Cocodrie is an unincorporated fishing, shrimping and crabbing village in Terrebonne Parish, Louisiana, United States, 10 miles south of Chauvin and due south of the city of Houma. It is part of the Houma-Bayou Cane-Thibodaux Metropolitan Statistical Area. The settlement is known for being very near the landfall location for Tropical Storm Matthew on October 10, 2004, Hurricane Gustav on September 1, 2008, and Hurricane Zeta on October 28, 2020.

The name Cocodrie is Louisiana French for "alligator" or more rarely "crocodile". It is a waterfront town, located due west of Grand Isle, on an inlet of another bay blocked by several barrier islands along the Gulf of Mexico. Cocodrie is connected to Houma, due north, by Louisiana Highway 56. It is at the end of the highway. Most buildings in Cocodrie are now elevated on pilings to minimize flood damage.

Cocodrie is home to the Louisiana Universities Marine Consortium (LUMCON) W. J. DeFelice Marine Center, which was completed in 1986.
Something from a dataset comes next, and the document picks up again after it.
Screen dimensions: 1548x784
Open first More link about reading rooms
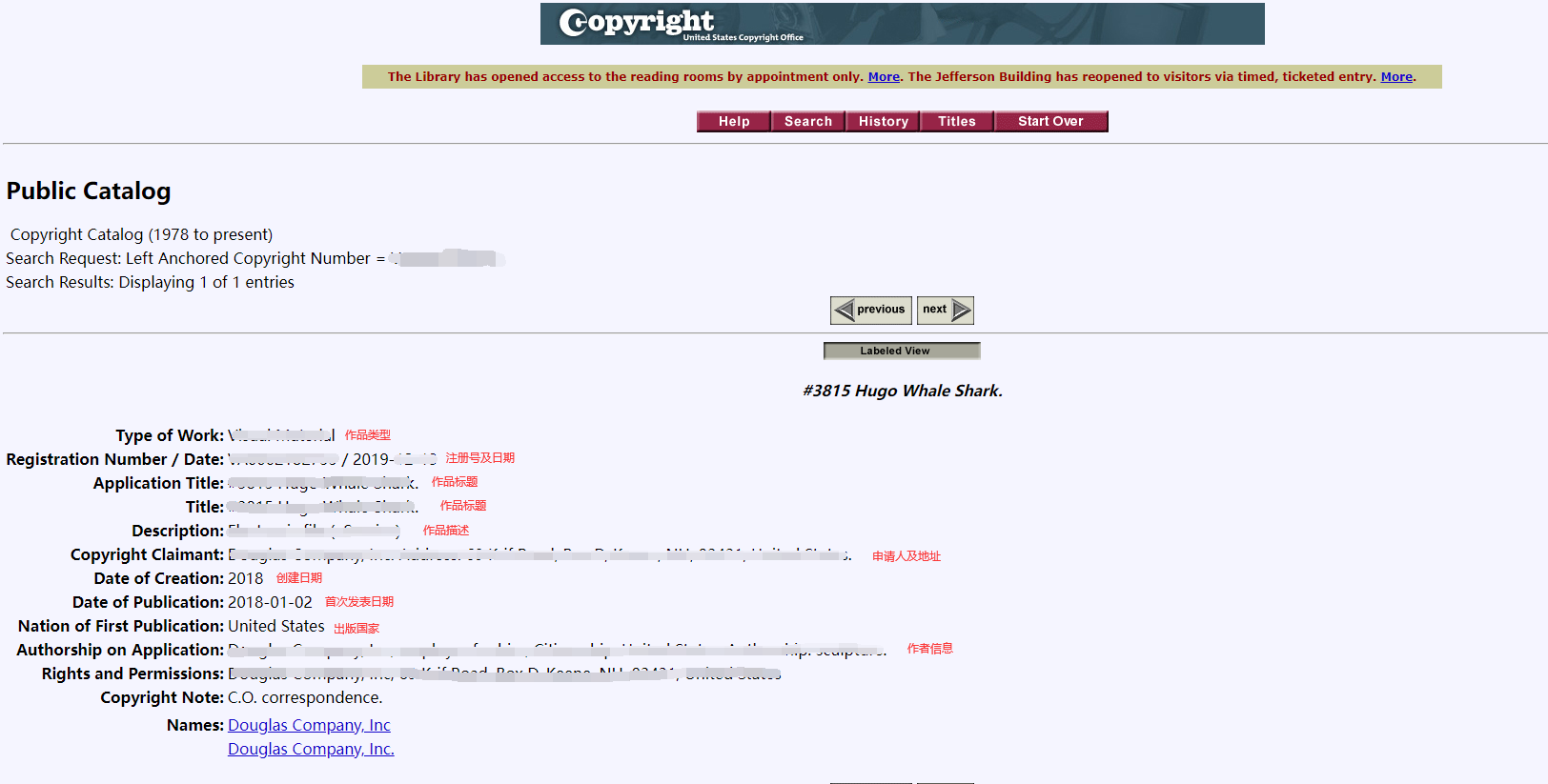click(x=884, y=77)
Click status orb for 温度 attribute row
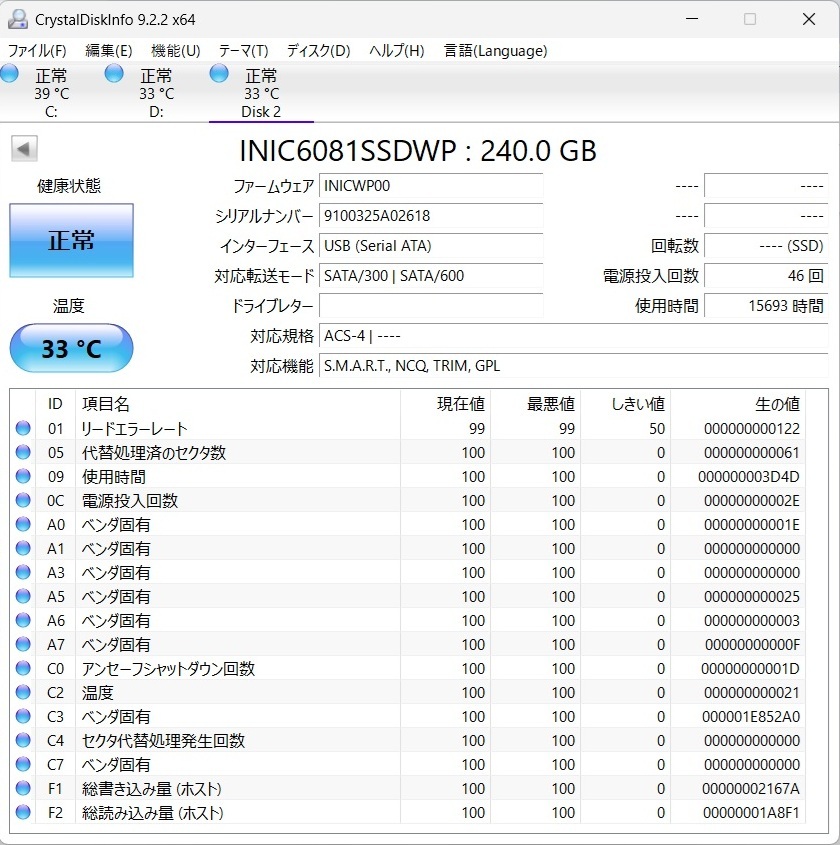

==Impact from Hurricane Gustav==
On September 1, 2008, Hurricane Gustav, coming from Cuba, made a technical landfall near Cocodrie, around 9:30 a.m. CDT. When Hurricane Gustav came from the southeast, the hurricane force winds (up to 115 mph, 180 km/h) extended for 70 miles from the eye center, impacting the area with north-to-south winds for over five hours before making landfall.

==In popular culture==
- Cocodrie is mentioned in the Swamp Thing comic books.
- Cocodrie was featured in the Insomniac Games PlayStation 3 game Resistance 2 between the Holar Tower and Chicxulub Crater levels. The level consists of a plantation style environment surrounded by swamp and marshlands and includes a large bridge later on into the level which highly resembles a single span of the Crescent City Connection which is located in New Orleans, approximately 85 miles northeast of Cocodrie.

==See also==
- Buras-Triumph, Louisiana - a landfall site of Hurricane Katrina (2nd of 3 USA landfalls)
- Pearlington, Mississippi - a landfall site of Hurricane Katrina (3rd of 3 USA landfalls)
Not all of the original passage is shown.